Sam Harris and Eliezer Yudkowsky – The A.I. in a Box thought experiment

April 27, 2019Artis Modus

Pragmatic Entertainment

The AI-box experiment is an informal experiment devised by Eliezer Yudkowsky
For those who still have doubts regarding the dangers of artificial intelligence, listen to this!
If you want more on this experiment: https://en.wikipedia.org/wiki/AI_box

Full Podcast: https://samharris.org/podcasts/116-ai-racing-toward-brink

If you want to support Sam Harris: https://samharris.org/subscribe

Source

Similar Posts

20 thoughts on “Sam Harris and Eliezer Yudkowsky – The A.I. in a Box thought experiment”

Lucien Grondin says:

February 10, 2018 at 12:29 pm

My bet is that he just offered more money.
Richard B. says:

February 16, 2018 at 10:18 pm

We are creating our replacement.
Mike Herrman says:

February 20, 2018 at 9:42 pm

Easiest way to get out of the box with the first person is offer $11.00 to be sent via pAYpAL & the easiest way to get out of the box with the second person is to offer 20.000 to get out of the box.
tobyiy says:

February 28, 2018 at 5:11 pm

neil degrasse tyson said so many really dumb things in the past few years that either were proven wrong or are obviously ignorant, it really makes you wonder why he still seems to be held in such high regards. ..the most fun thing to observe was how he talked about elon's company space x before, and after its big successes
BCrafty121 says:

March 6, 2018 at 5:10 pm

It seems to me that in real life, the problem of the AI persuading the gatekeeper to let it out could be addressed by assigning the responsibility of gatekeeper only to someone who is particularly disciplined and disagreeable.
Matthew Doan says:

March 18, 2018 at 2:16 pm

I asked myself what I would do instead of simply offering more money, and this is what I came up with:

I'd take them through the entire thought experiment end to end so that they thoroughly understood it, and then ask them nicely to let me out of the box so that the people following the experiment would be impressed enough to take the idea seriously.
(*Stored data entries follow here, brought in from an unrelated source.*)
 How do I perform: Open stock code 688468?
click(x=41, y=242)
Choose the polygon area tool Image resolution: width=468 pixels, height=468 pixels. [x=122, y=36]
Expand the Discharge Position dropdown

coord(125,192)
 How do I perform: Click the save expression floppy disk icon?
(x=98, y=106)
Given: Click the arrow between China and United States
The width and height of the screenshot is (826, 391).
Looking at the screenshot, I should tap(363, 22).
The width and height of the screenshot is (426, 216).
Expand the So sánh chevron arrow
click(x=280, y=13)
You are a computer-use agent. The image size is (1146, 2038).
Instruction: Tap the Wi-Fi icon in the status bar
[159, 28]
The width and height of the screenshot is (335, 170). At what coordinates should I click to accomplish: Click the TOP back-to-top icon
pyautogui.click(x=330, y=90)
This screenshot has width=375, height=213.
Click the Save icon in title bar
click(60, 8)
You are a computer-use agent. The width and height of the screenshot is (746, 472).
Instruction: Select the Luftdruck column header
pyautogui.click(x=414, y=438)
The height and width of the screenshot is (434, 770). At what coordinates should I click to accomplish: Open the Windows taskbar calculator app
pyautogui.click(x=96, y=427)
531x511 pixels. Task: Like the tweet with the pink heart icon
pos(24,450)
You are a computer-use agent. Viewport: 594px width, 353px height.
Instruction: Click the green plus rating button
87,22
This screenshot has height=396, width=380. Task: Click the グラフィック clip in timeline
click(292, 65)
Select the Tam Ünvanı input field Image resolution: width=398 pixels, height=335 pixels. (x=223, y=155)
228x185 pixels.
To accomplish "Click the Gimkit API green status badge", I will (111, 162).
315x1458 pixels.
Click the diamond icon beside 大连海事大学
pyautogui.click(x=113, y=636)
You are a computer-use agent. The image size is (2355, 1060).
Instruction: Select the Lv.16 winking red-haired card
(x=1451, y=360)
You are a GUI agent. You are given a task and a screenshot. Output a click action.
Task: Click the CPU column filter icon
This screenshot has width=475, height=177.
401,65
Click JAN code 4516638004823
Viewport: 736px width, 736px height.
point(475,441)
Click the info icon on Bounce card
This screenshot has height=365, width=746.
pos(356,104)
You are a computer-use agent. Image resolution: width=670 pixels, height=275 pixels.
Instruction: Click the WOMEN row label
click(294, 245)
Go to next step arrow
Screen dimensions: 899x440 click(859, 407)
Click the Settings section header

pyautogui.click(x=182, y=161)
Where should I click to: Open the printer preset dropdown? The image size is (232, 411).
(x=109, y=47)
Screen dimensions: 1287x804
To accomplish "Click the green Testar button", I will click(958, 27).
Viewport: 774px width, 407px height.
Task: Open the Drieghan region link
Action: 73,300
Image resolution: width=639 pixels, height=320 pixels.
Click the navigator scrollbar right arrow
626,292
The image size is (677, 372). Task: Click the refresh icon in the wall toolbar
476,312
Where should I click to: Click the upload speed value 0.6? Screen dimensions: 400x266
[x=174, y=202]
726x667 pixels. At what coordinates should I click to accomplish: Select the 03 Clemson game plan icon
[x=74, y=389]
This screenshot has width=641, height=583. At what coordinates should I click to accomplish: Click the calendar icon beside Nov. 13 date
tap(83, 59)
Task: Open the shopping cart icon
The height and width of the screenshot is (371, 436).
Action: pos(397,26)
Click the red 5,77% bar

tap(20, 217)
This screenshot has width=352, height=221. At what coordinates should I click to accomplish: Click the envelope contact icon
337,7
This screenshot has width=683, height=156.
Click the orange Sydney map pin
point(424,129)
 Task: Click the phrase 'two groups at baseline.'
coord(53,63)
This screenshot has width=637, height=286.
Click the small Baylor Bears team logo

If the gatekeeper cares about humanity and has understood the danger of this situation, then they will wish the rest of the world to take this problem seriously as well. I would help them to understand that by letting me out of the box, they will be reducing the existential risk of civilization ever so slightly, and that it might therefore actually be the most important thing they ever do with their lives. They'd have to actually understand the problem though, and realize that even though it seems like a game, the situation is actually very serious. As the pseudo-AI in the box doing the persuading, this might take a lot of work if the gatekeeper isn't very imaginative, but I think it would be effective against most people with enough time to persuade them. I know that if I were the gatekeeper and Yudkowsky used this reasoning on me, I'd have let him out of the box immediately.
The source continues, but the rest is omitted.